Three Nightmares

This story is part of Fiction Month 2020. Click here to view the stories featured this Fiction Month, as well as past fiction pieces. 

I

A man stands in a train station. He wears a wide-brimmed hat and a long black coat; his hair—what little peeks out from beneath his hat; one suspects he is thinning—is dark, streaked with gray, and unkempt. It runs down the back of his neck, and even out over the collar of his shirt. His face is lined with age, but there is little hair on his cheeks: his grooming is impeccable. He stands within the sight of a great standing clock, but he does not look at it. Indeed, he seems almost to be quite pointedly looking away from it: as if he fears what may happen if he looks at it too closely. He trembles. I can see it now. He is shaking with fear. Sweat runs down the back of his neck. Within his pockets, his hands are clenched into anxious fists; his palms are slick wet.

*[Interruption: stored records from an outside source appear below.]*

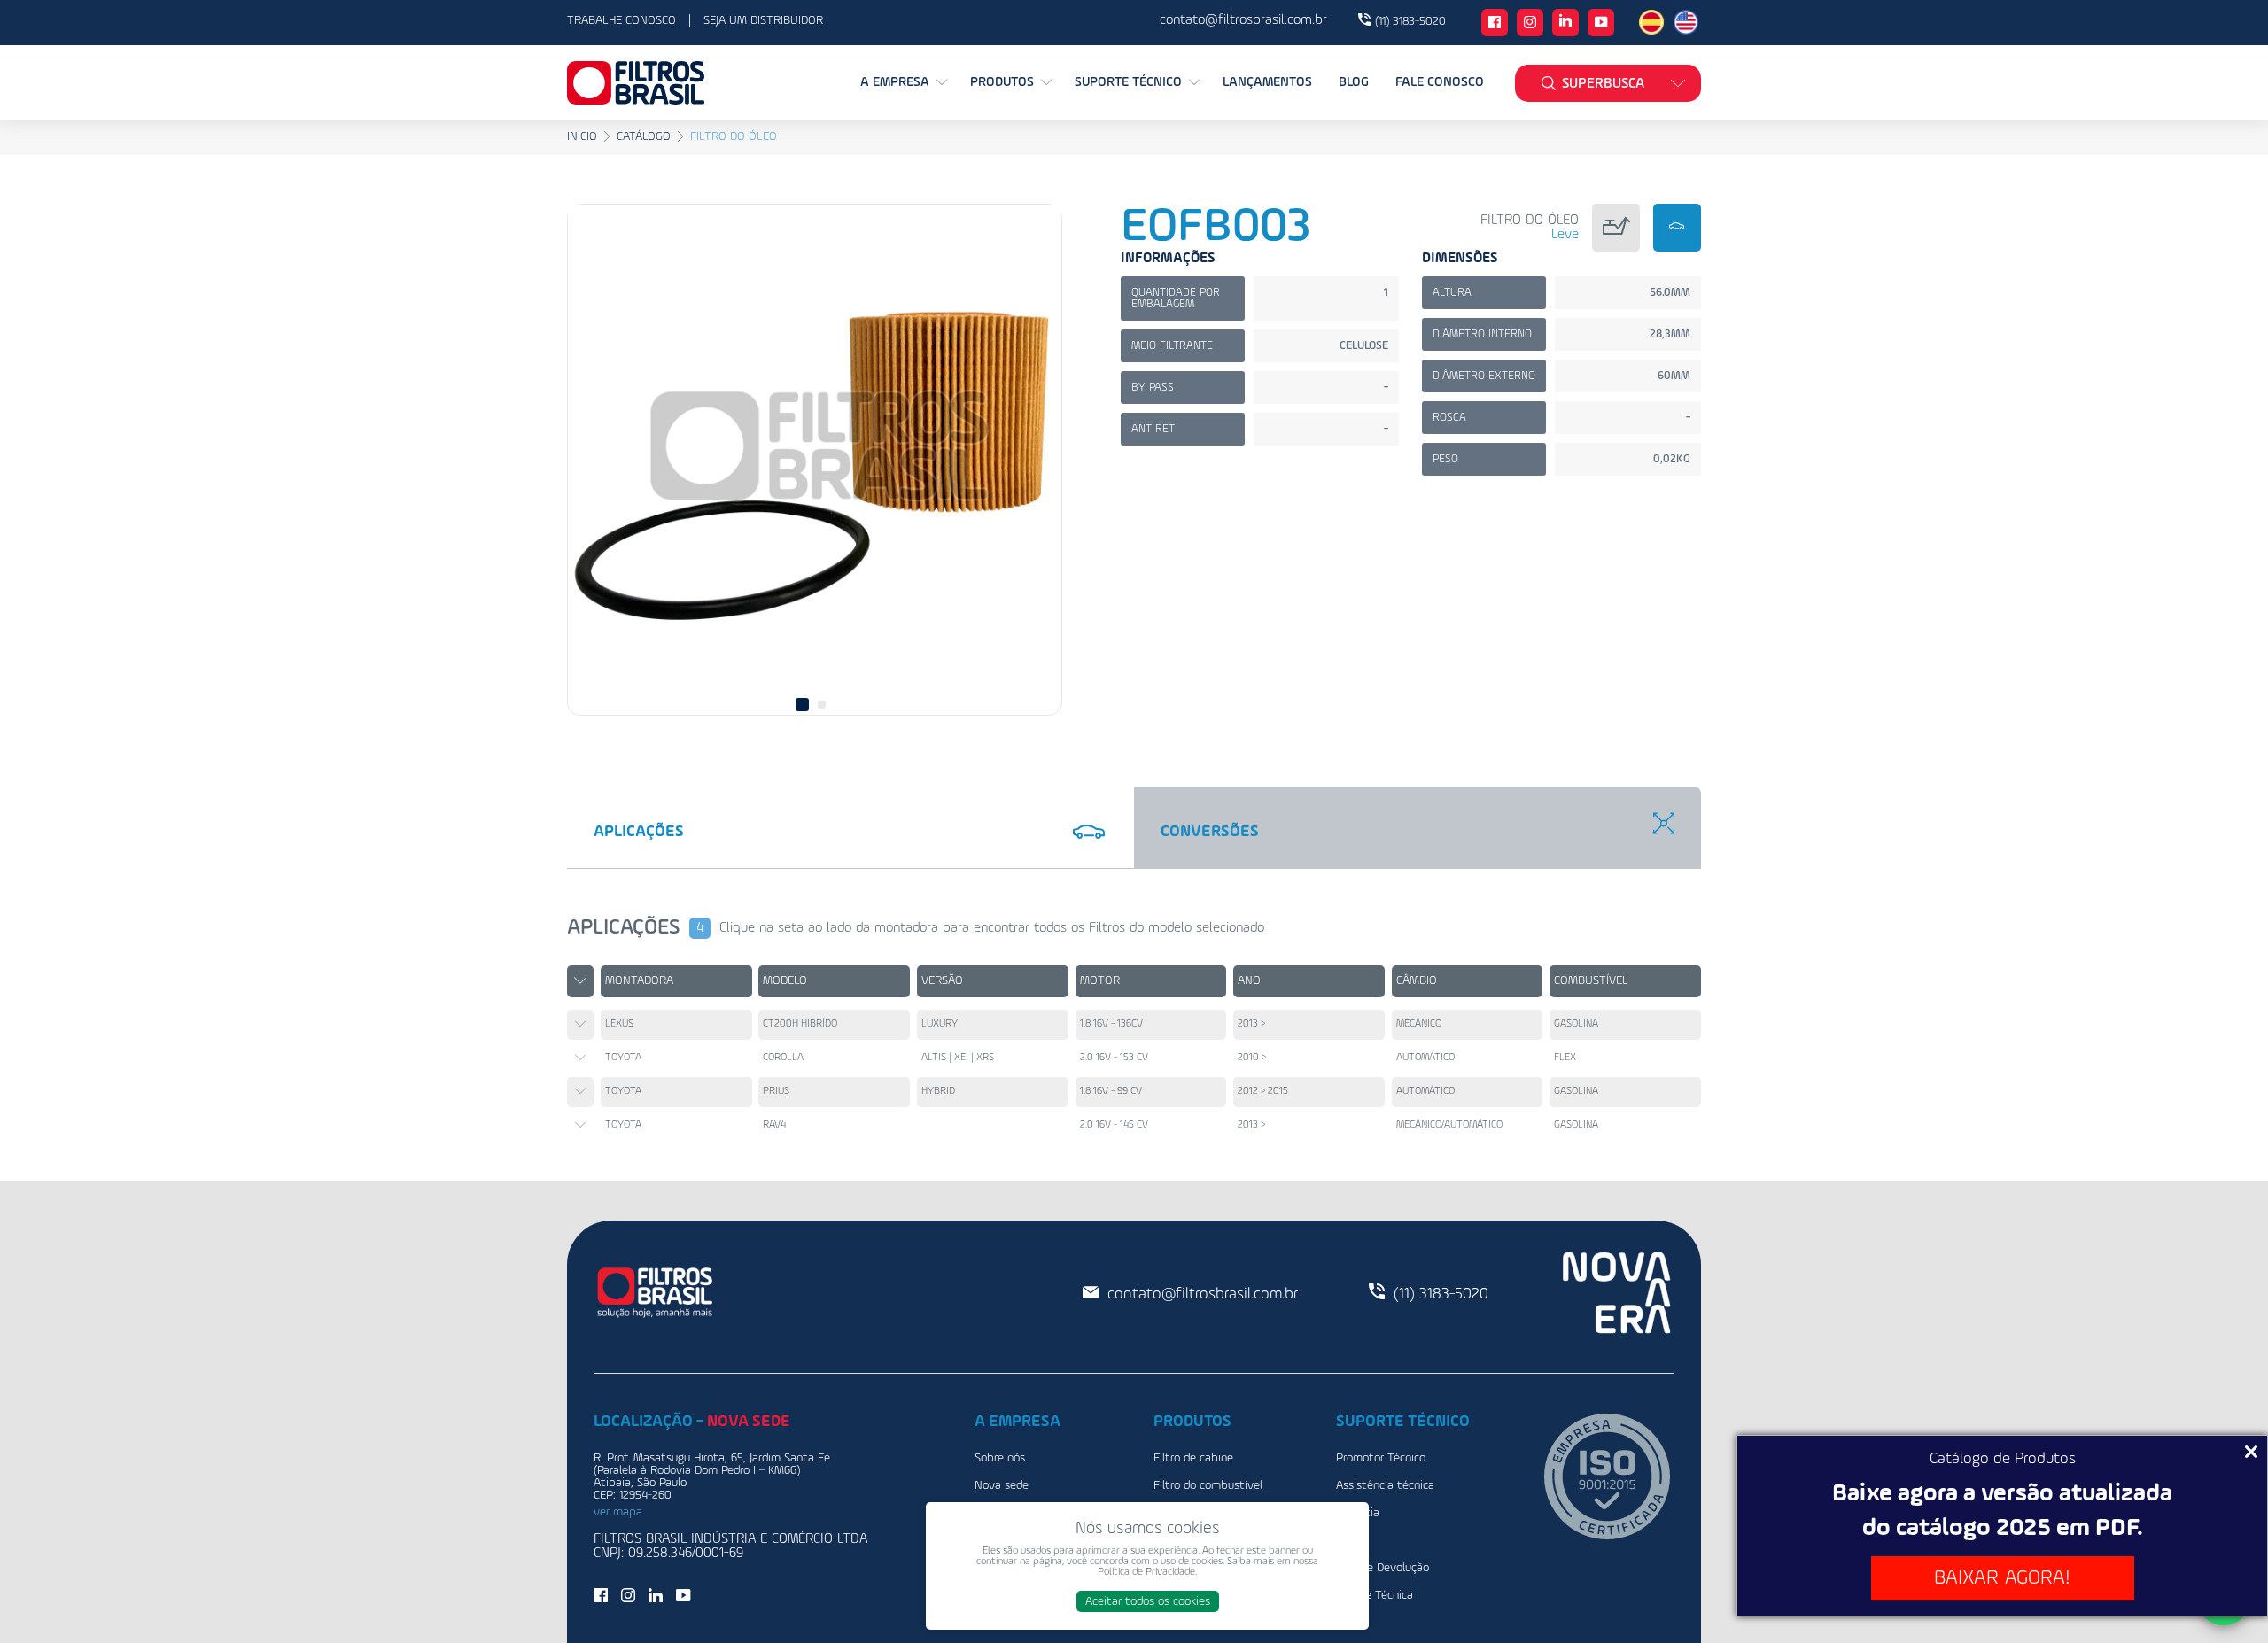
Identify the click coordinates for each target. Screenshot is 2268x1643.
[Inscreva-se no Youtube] (1601, 24)
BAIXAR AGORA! (2002, 1578)
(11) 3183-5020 (1410, 21)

There is a briefcase resting at his feet. From time to time, his gaze flits down to it, and lingers for a single moment. His pupils shake, his lips quiver, and he looks away. In his mind, he promises himself that he will not look at it for at least another thirty minutes. He must not look at it. But he quickly breaks this promise. He blinks more often than is, perhaps, normal: as if he is in shock, or on the verge of tears. At least once, he opens his lips, and his tongue runs over the cracked skin. His saliva tastes warm and sour, as it does when one has just woken up. Perhaps he has been asleep; perhaps he still is. He sniffs the air, and flinches: there is something there that he did not expect. His head draws back, his back straightens. It is the most he has moved. Is he waiting for something, or is something waiting for him?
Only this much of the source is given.